* TASK TO CARRY OUT: Among the entries, which lines carry the string "height"? Copy every one.

* DATA FOR THIS EXERCISE:

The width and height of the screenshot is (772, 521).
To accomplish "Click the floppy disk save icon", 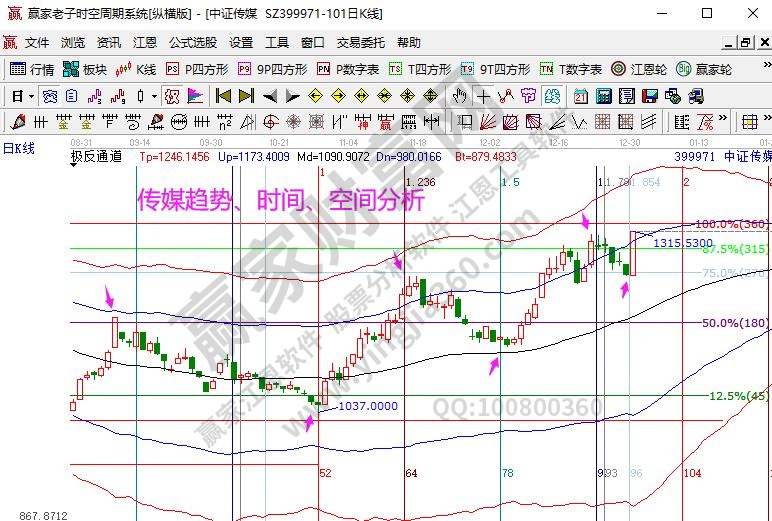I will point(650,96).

...

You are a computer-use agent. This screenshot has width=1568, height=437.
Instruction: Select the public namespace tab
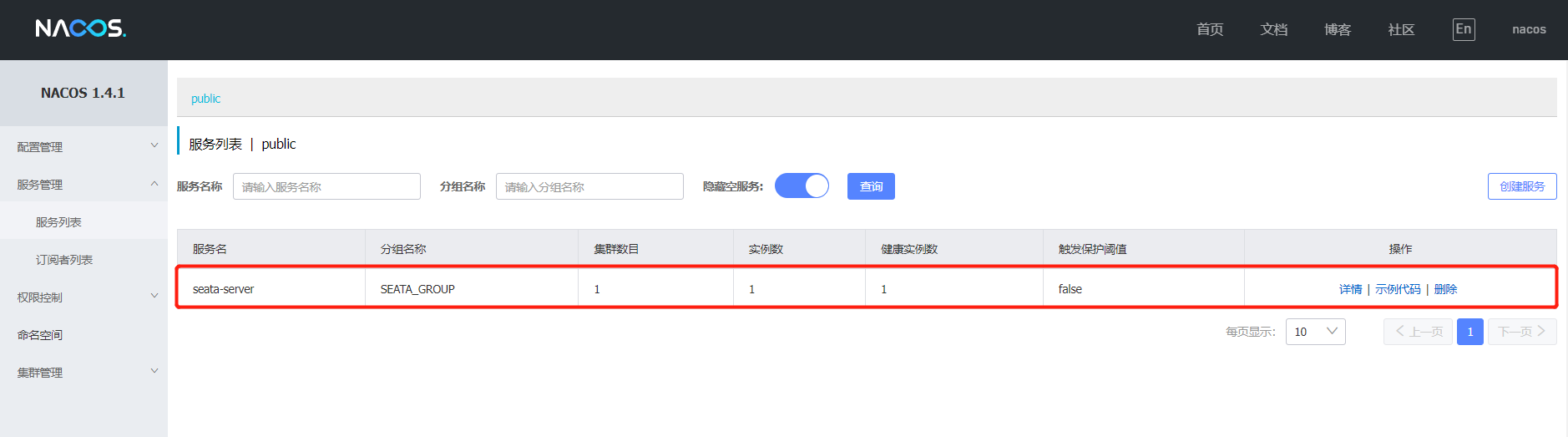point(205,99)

* ANSWER SECTION:
The width and height of the screenshot is (772, 521).
You are a computer-use agent. This screenshot has width=1568, height=437.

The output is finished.